- Born: May 1974 (age 51)
- Education: Harvard College; University of Michigan (MFA);
- Occupations: Novelist; screenwriter;
- Spouse: Nicholas Stoller ​(m. 2005)​
- Children: 3
- Father: Nicholas Delbanco
- Relatives: Andrew Delbanco (uncle); Bernard Greenhouse (grandfather);

= Francesca Delbanco =

American novelist and screenwriter

Francesca Delbanco (born May 1974) is an American novelist and screenwriter. She is best known for co-creating television series Friends from College (2017–2019) and Platonic (2023–present).

== Early life and education ==
Delbanco was born in May 1974 and grew up in Bennington, Vermont. She is the daughter of writers and faculty members at Bennington College, Elena (née Greenhouse) and Nicholas Delbanco. Delbanco attended Harvard College, concentrating in history and literature of the United States and writing her senior thesis on William Faulkner's novel Go Down, Moses and concepts of familial honor in the Old South. She also took creative writing workshops, studying with Jayne Anne Phillips, Jamaica Kincaid and Richard Ford, and went on to earn an MFA from the University of Michigan.

==Career==
Between college and her MFA program, Delbanco worked in New York City for two and a half years, briefly in publicity for Warner Books, then for Seventeen magazine where she was an editorial assistant, then staff writer.

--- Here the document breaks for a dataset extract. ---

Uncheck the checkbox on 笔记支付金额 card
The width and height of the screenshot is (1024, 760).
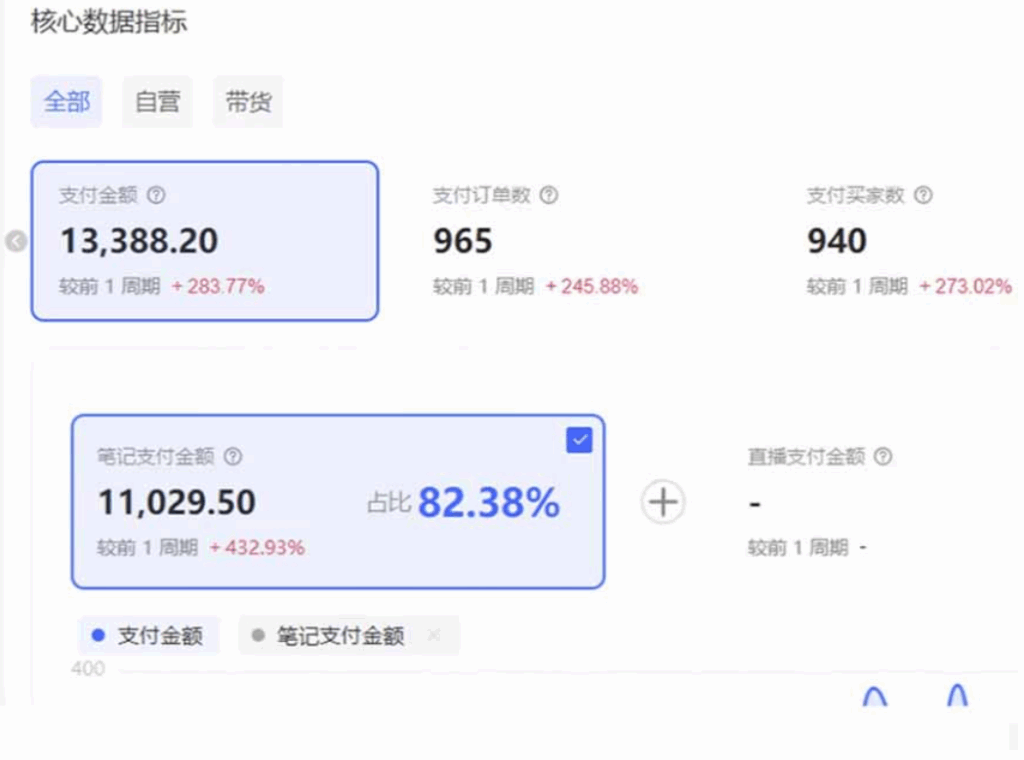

In 2004, Delbanco published a novel, Ask Me Anything.

In 2017, the serial comedy Friends from College debuted on Netflix, created by Delbanco and her husband Nicholas Stoller, who also directed the series. The first season, consisting of eight half-hour episodes drew some negative reaction, particularly criticism of a central plotline featuring an affair; however, Netflix viewers continued to watch the show and it was renewed for a second season. The second season premiered January 11, 2019.

==Personal life==
In 2005, Delbanco married screenwriter and director Nicholas Stoller, whom she met at a playwriting workshop for Harvard alumni in 2001. (While Delbanco and Stoller overlapped at Harvard and were aware of one another, they weren't directly acquainted.) They live in Los Angeles, California with their three children.